All 352 seats in the National Assembly
- Turnout: 98.69%
|  | First party | Second party |
| Leader | János Kádár | – |
| Party | MSZMP | Independents |
| Alliance | HNF | HNF |
| Seats won | 224 | 128 |
| Seat change | −35 | +38 |

= 1971 Hungarian parliamentary election =

Parliamentary elections were held in Hungary on 25 April 1971. The Hungarian Socialist Workers' Party was the only party to contest the elections, and won 224 of the 352 seats, with the remaining 128 going to independents selected by the party.
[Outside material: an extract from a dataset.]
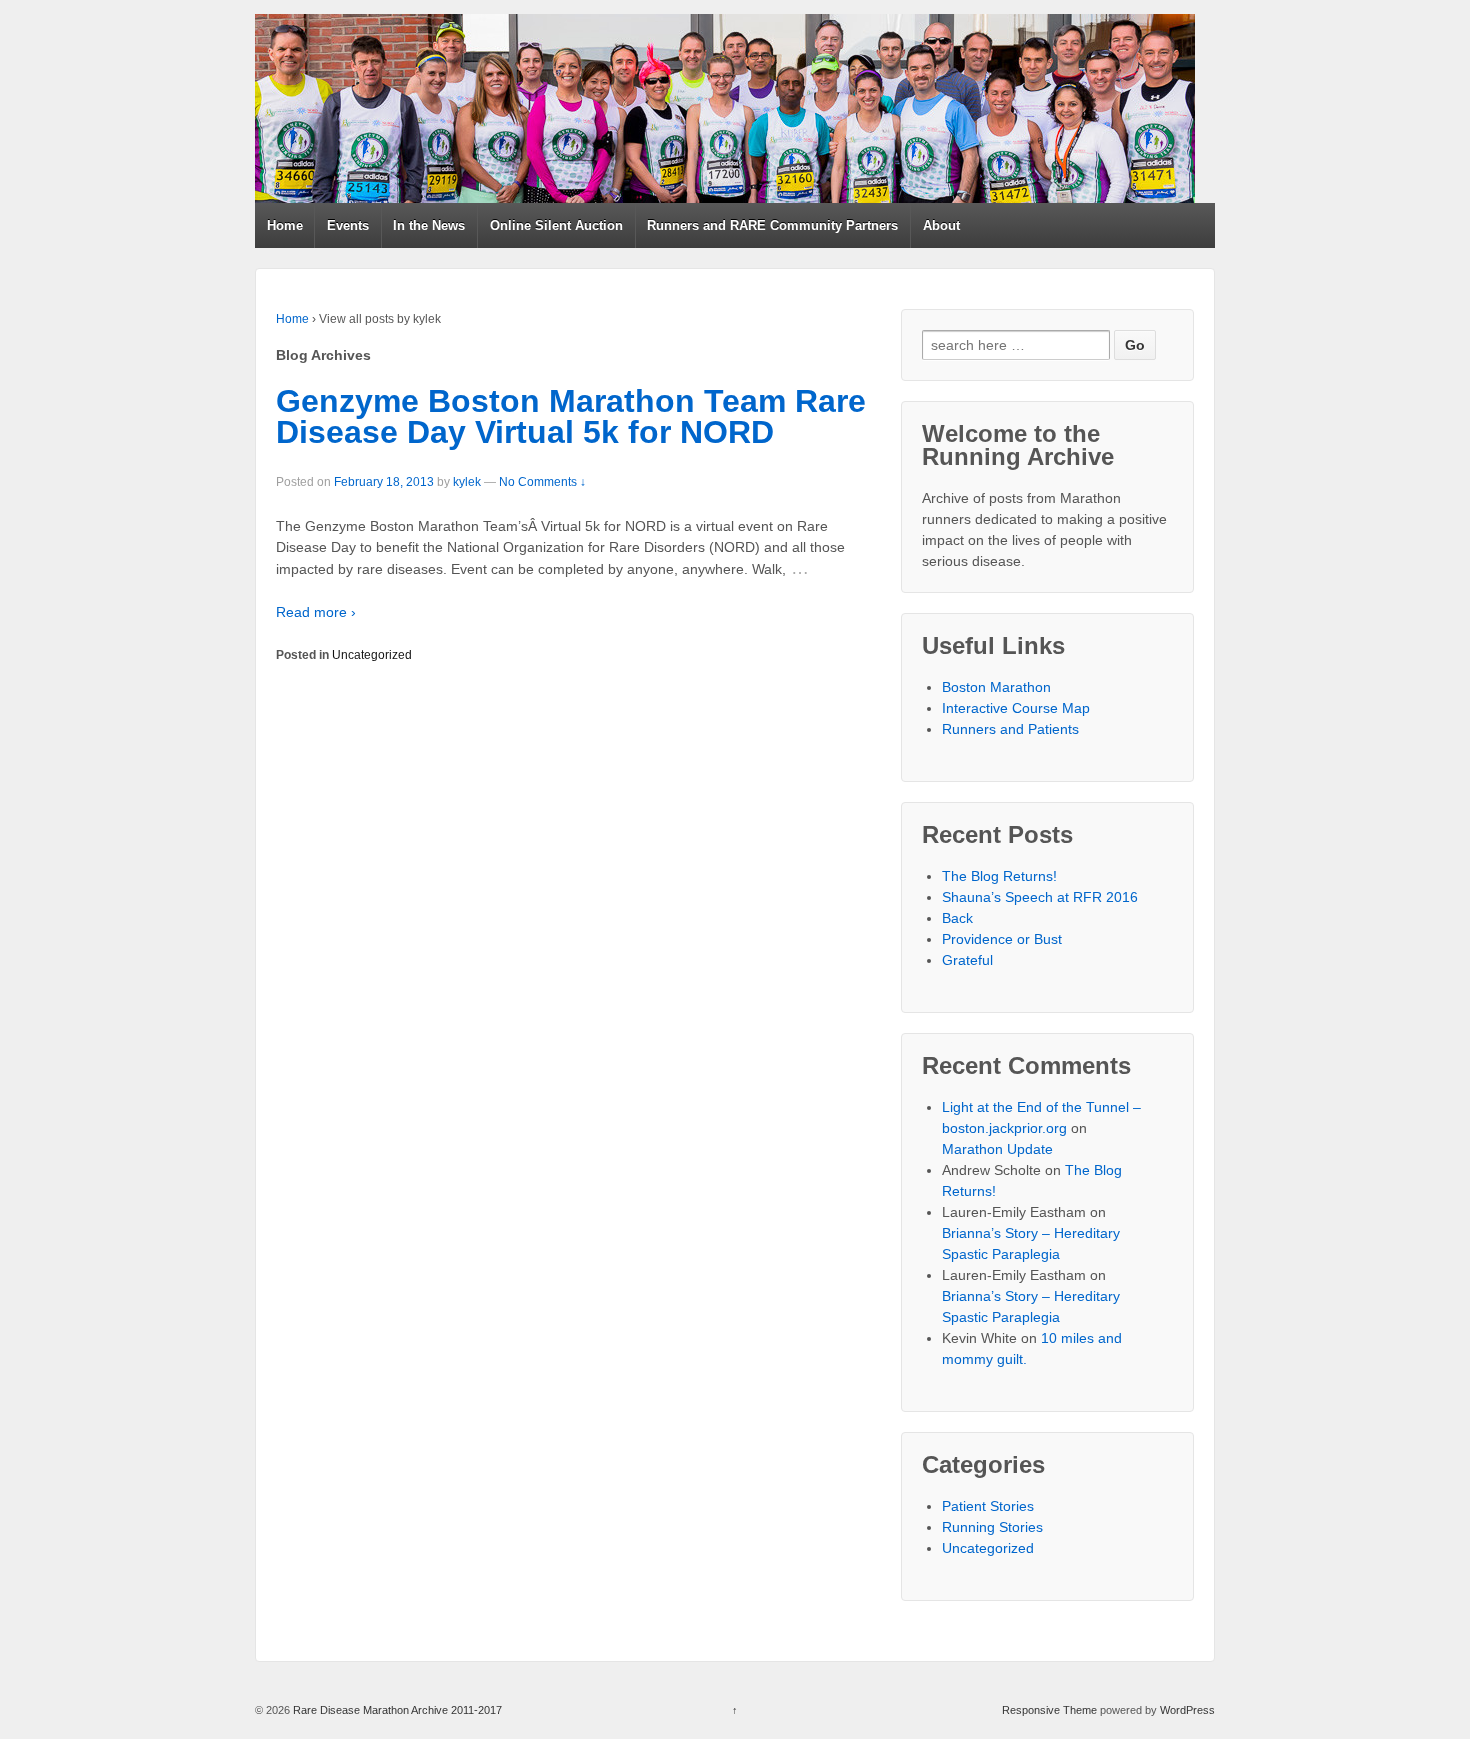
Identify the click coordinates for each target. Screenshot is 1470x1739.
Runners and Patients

All prospective candidates had to accept the program of the Patriotic People's Front, which was dominated by the HSWP. While it was possible for more than one candidate to run in a constituency, only 49 of the 352 constituencies had more than one candidate.

==Results==

| Party or alliance |  |  |  | Votes | % | Seats | +/– |
|  | Patriotic People's Front |  | Hungarian Socialist Workers' Party | 7,189,125 | 99.05 | 224 | –35 |
|  | Independents | 128 | +38 |
| Against |  |  |  | 68,996 | 0.95 | – | – |
| Total |  |  |  | 7,258,121 | 100.00 | 352 | +3 |
| Valid votes |  |  |  | 7,258,121 | 98.95 |  |  |
| Invalid/blank votes |  |  |  | 76,797 | 1.05 |  |  |
| Total votes |  |  |  | 7,334,918 | 100.00 |  |  |
| Registered voters/turnout |  |  |  | 7,432,420 | 98.69 |  |  |
Source: Nohlen & Stöver

==The activity of the parliament==
The new parliament re-regulated the operation of economic cooperatives in 1971. The Health Act stipulated that providing care was the state's responsibility and that citizens had a duty to take care of their own health and that of their environment. The method of marriage was re-regulated in 1974, the equality of spouses and the rights of children were ensured, and the legal framework of guardianship was clarified. Before the next election modified the term of the next parliament from 4 to 5 years.